If you’re like most people, you probably haven’t updated your W-4 in a long time. Unless you’ve changed jobs or undergone a life-changing event such as getting married or having kids, you likely have more of a “set-it-and-forget-it” mind frame about W-4s. However, since the tax reform bill passed in December 2017, the IRS is urging everyone to do a “paycheck checkup” to make sure their W-4 withholding amounts are accurate. Read on to find out what’s changed, and how you can help ensure your employees have the right amount of tax taken out of their paychecks.
What changed with the 2020 W-4?
The tax reform, known as Tax Cuts and Jobs Act (TCJA), changes tax laws that impact federal tax withholding. While the TCJA includes a number of updates, affecting virtually all taxpayers’ returns, the key tax reform changes include:
- Increased standard deductions.
- Eliminated personal exemptions.
- Increased child tax credits.
- Limited or discontinued itemized deductions.

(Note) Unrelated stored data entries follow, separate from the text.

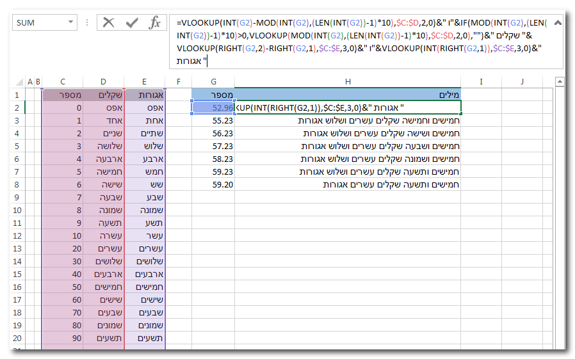Viewport: 575px width, 359px height.
Task: Select cell G2 containing 52.96
Action: pos(213,108)
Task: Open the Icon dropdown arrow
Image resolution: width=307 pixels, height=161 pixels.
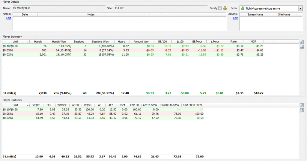Action: tap(300, 8)
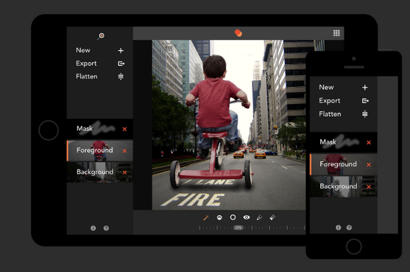The image size is (410, 272).
Task: Remove the Background layer on tablet
Action: 124,173
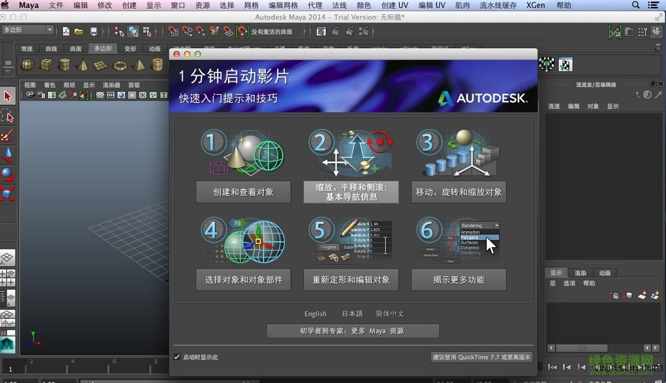
Task: Choose the Move tool cone icon
Action: 7,155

- Additional credits for dependents.
- Updated tax rates and brackets.
As a result of these changes, the IRS updated tax withholding tables and has released a number of W-4 revisions to reflect the new tax law. And on December 4, the IRS released the final version of the 2020 W-4.
What the 2020 W-4 means for employees?
While taxpayers aren’t required to submit a new W-4, all of your employees should review their withholding to determine if they will need to submit a new W-4 for 2020. Checking withholding is especially important for individuals if they:
- Are a two-income family.
- Have two or more jobs at the same time.
- Work a seasonal job or only work part of the year.
- Claim credits like the Child Tax Credit.
- Have dependents age 17 or older.
- Itemized deductions on their 2017 returns.
- Have high incomes or a complex tax return.
- Had a large refund or tax bill for 2017.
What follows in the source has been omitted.